Markets to make a somber start on sluggish global cues

06 Sep 2017 Evaluate

The Indian markets picked up pace in the second half of the last session to post decent gains and the benchmarks reclaimed their crucial levels despite some weak macro data. Today, the start is likely to be a bit somber on sluggish global cues. Fresh North Korean tension has gripped the markets across the world. There will be buzz in the markets with the government saying that names of over 2.09 lakh firms have been struck off from register of companies for failing to comply with regulatory requirements and action has been initiated to restrict operations of their bank accounts. The Centre has also stepped up action against such entities by bringing in restrictions on the operation of their bank accounts by their existing directors and authorised representatives. There will be some buzz in the garment and textile sector, as the garment exporters have asked the Centre for clarity on the refund process for Integrated Goods and Services Tax (IGST) paid on import of machinery as they were not in a position to use input tax credit. Banking stocks too will be in action as  former RBI Governor Raghuram Rajan has said that the biggest challenge is cleaning up the balance sheets of public sector banks.

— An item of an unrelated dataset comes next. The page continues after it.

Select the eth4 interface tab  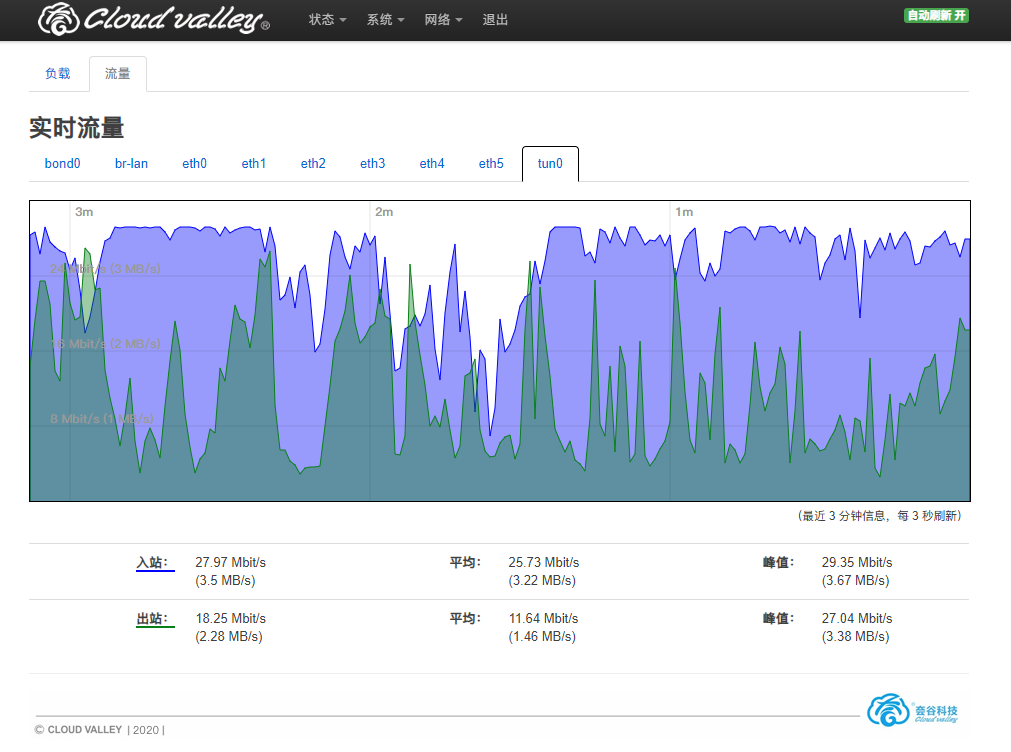432,164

The US markets coming after a long weakened suffered sharp selloff in the last session with tech heavy Nasdaq suffering its biggest one day fall in last three months. The decline was in reaction to geopolitical concerns following news North Korea conducted a major nuclear test on Sunday. The Asian markets have made mostly a soft start tailing the weakness in the US markets overnight with persisting North Korean worries. Traders girded for a potential intercontinental ballistic missile launch by Pyongyang, which will celebrate its “foundation day” Saturday. 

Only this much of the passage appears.